### Information shown:
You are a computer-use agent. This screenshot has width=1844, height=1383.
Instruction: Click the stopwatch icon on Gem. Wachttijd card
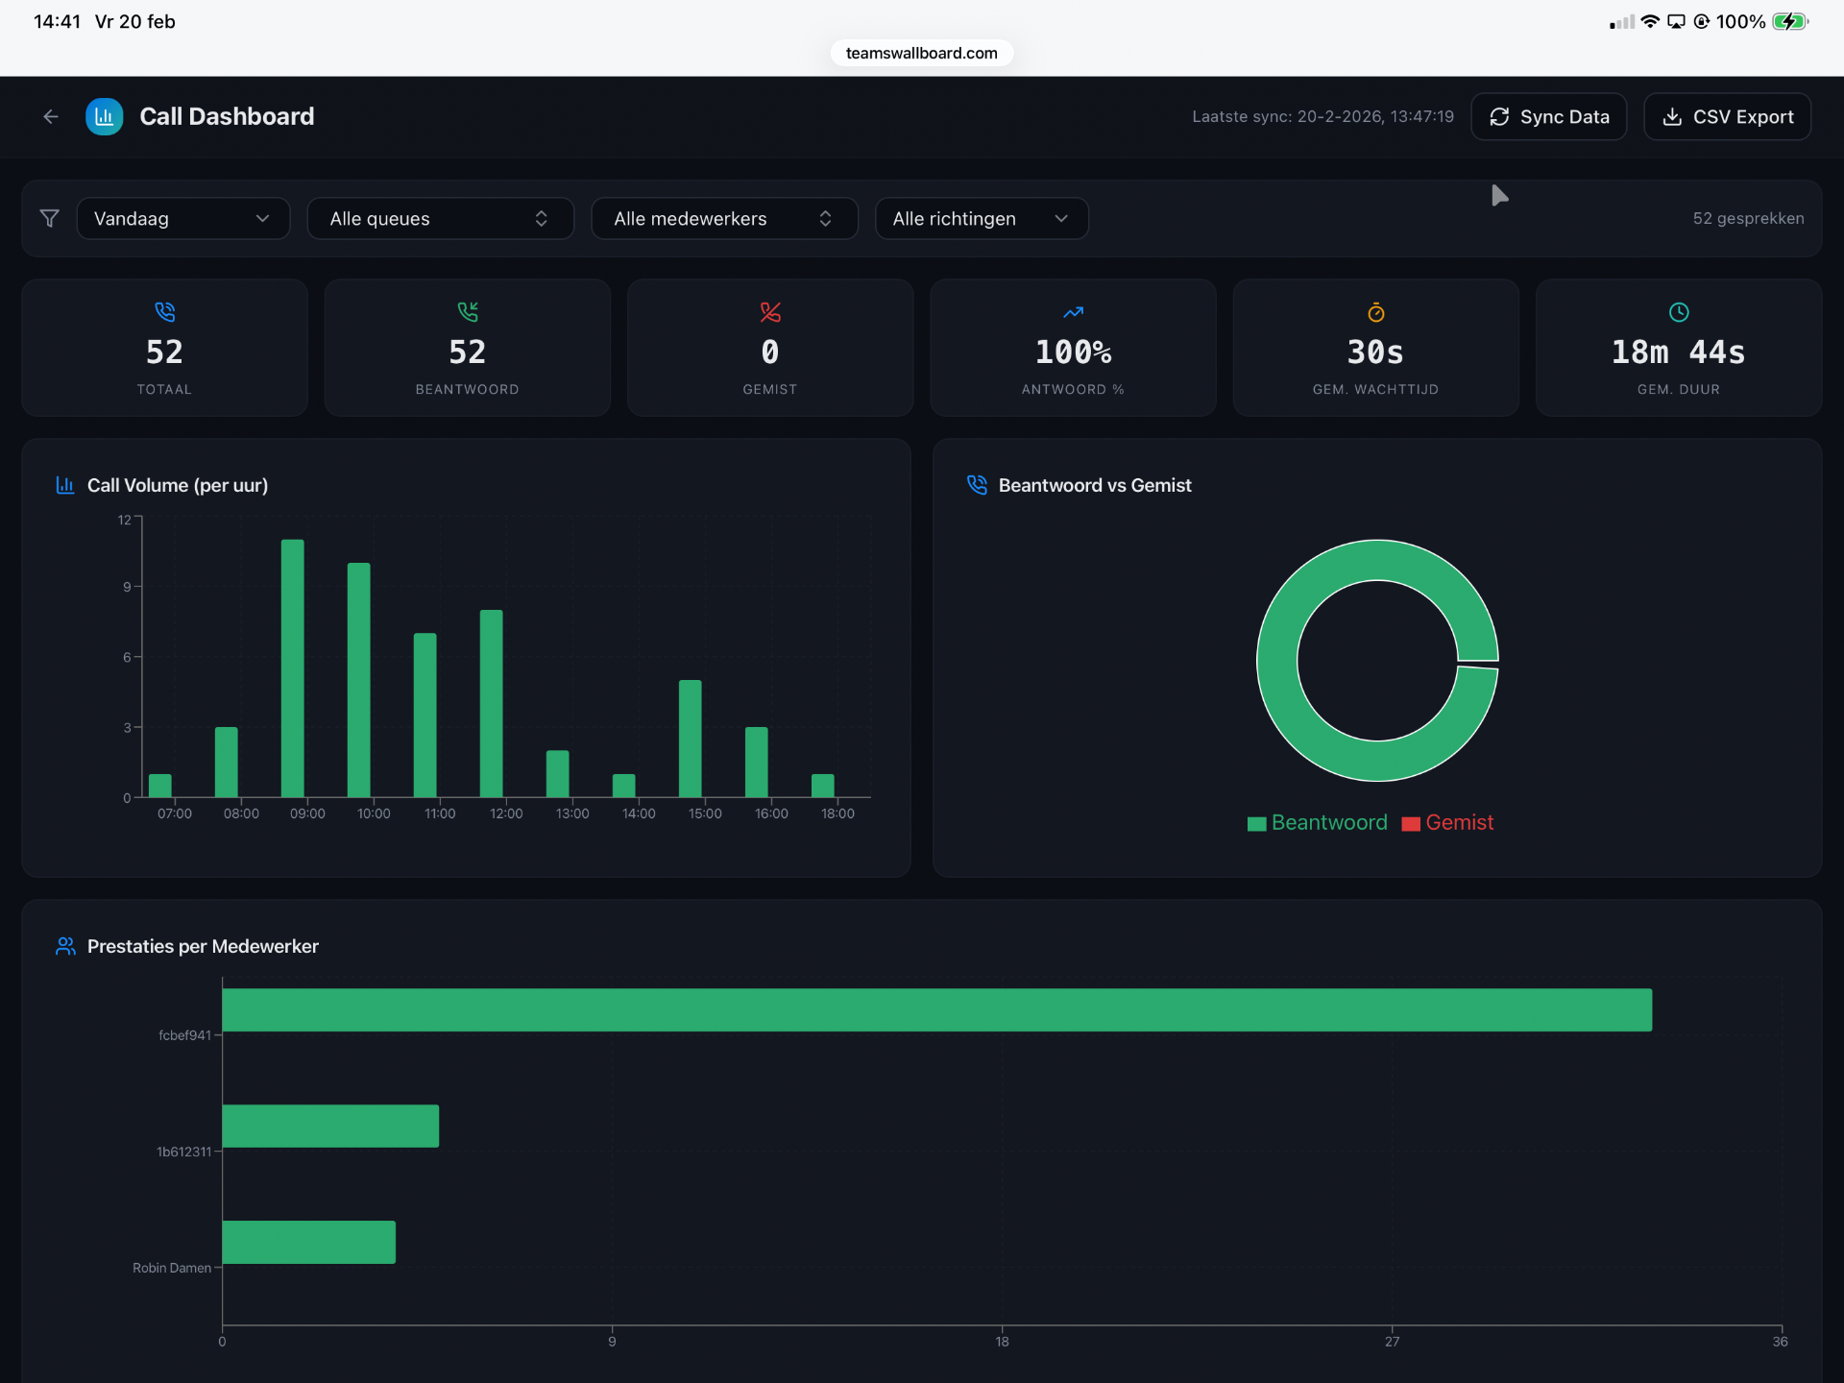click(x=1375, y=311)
* * *
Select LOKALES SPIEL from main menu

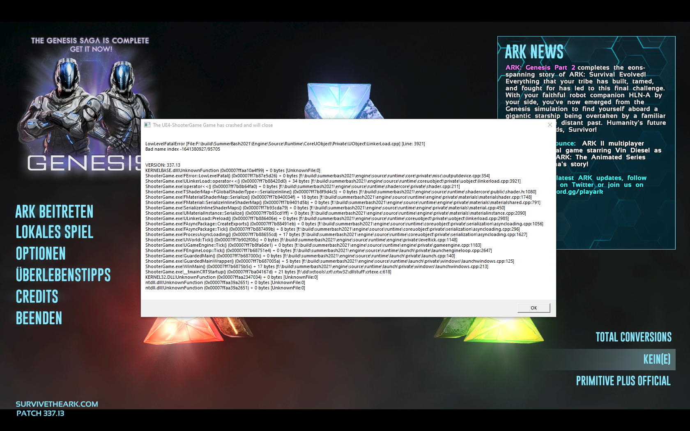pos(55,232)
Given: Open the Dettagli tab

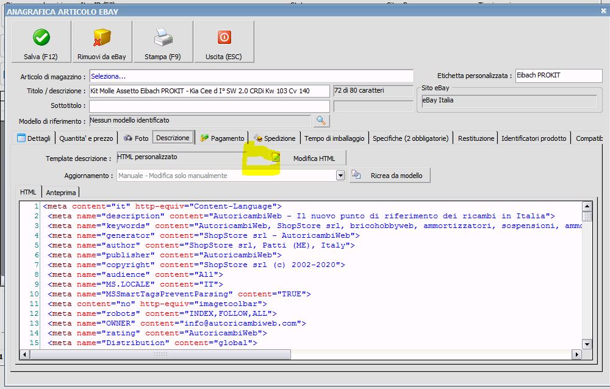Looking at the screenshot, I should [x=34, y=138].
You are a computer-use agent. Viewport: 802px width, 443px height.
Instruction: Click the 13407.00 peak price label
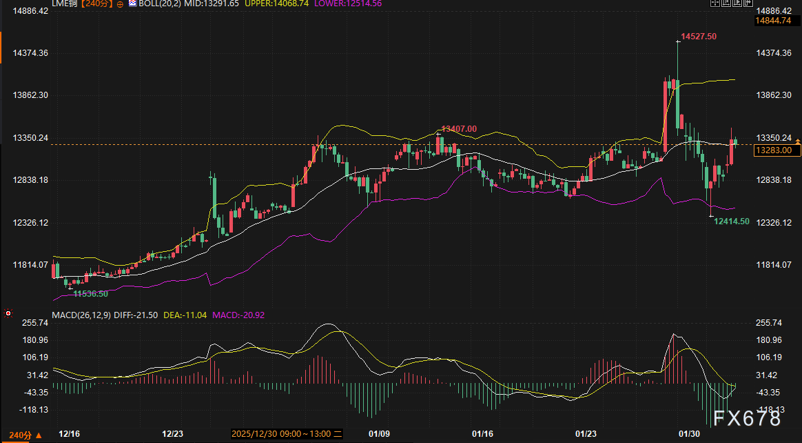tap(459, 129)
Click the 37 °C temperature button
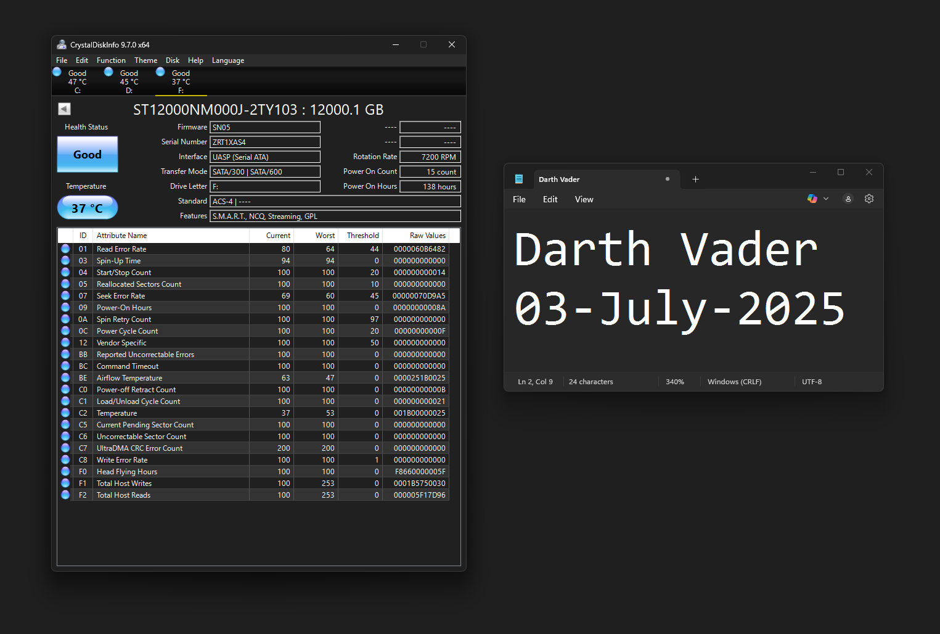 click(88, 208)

### Task requirements:
Can you rewrite the entries above, requests included, starting at the line containing "You are a computer-use agent. Viewport: 802px" and ending at the line containing "click(88, 208)", with every pixel coordinate in the answers multiplied by 1.35 and rounded to a whole number, halves up? Give only those lines, and leave out the pictures.

### Worked answer:
You are a computer-use agent. Viewport: 802px width, 443px height.
Instruction: Click the 13407.00 peak price label
tap(620, 174)
Click the 37 °C temperature button
 click(119, 281)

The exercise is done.